DIRECTIONS

Caleb Wilson

Some things you will need are a full tank of gas, a flashlight, an axe, a bicycle.
      Heading north on Route 110, turn left onto Entwhistle. The street will be paved in dark, fresh asphalt and tree-lined. The web of shadows, light dark light, will fall through the teeth of the leaves onto the windshield. Drive through four lights and beneath an iron railroad bridge.
      Turn right onto Jackabash. Hold the steering wheel tightly, the car's suspension might lurch as the asphalt gives way to gravel. You'll trail behind the rear bumper a roostertail of dust. The foliage will have grown thicker, and wilder, hanging over the road, pinching the sky to a slender blue thread. You will approach a clearing on your left, in the center of which, in a field of golden grass, sits a circular stone barn. Atop it you will see a weathercock that spins furiously in the dead calm.

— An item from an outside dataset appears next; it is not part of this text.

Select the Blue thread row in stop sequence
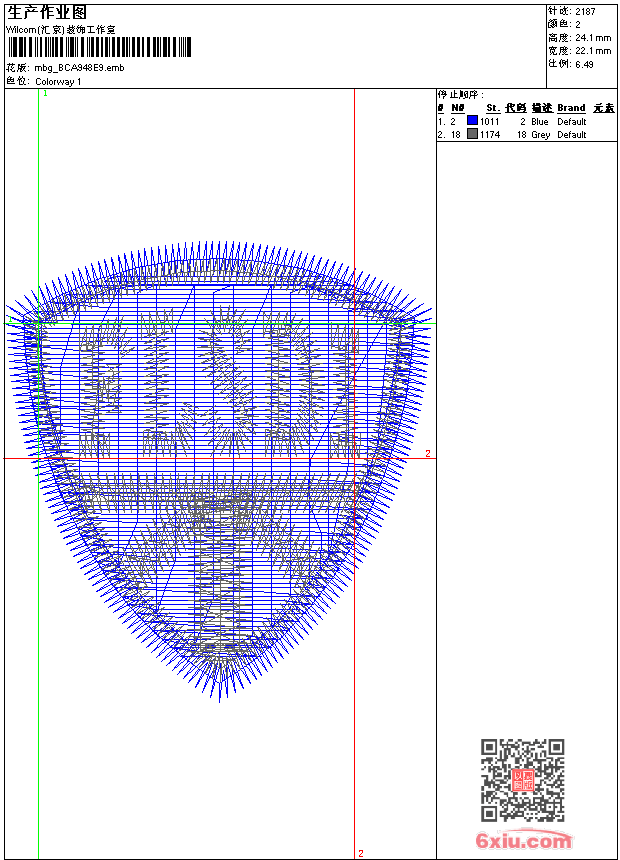The width and height of the screenshot is (620, 860). coord(525,121)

      Jackabash dead-ends at Tuhlooloo. Tuhlooloo is sun-baked dirt, with wilted weeds cresting the ridge between the ruts. Turn right. You'll need to drive slowly, the road has but one lane and if you should meet another vehicle you might have to pull onto the shoulder. The greenery alongside will have thickened to a hedge, and will be strung with all manner of vines, creepers and stranglers that hang low with the weight of their blossoms, yellow, pink, white and pale green. A black bloom might show itself, in the shade. Passing through a glade, you will notice a sunken pond on your right, with walls of green stone, and glassily still even in the new-sprung breeze.

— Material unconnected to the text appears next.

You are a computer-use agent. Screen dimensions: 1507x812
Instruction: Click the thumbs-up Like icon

      Turn left onto Bowlandiron, paved in moss-slippery bricks. The road will be wider here, but do not forgo caution, as the ground drops away from both shoulders into bog-land. Cheerful though they look, the hummocks, peeking from bright pools of green scum, hide quicksand and fossil flats. Roll up your windows, chemical balloons and witch fires often seep, bubble, or flare from the mud and confound proper brain functions. You will approach a mangrove big as a house with thousands of roots and stems grasping at water and mud. Should the offshoots have blockaded the road, you are permitted to exit the vehicle and cut them away with your axe, although remember, hold your breath when exposed directly to the swamp air.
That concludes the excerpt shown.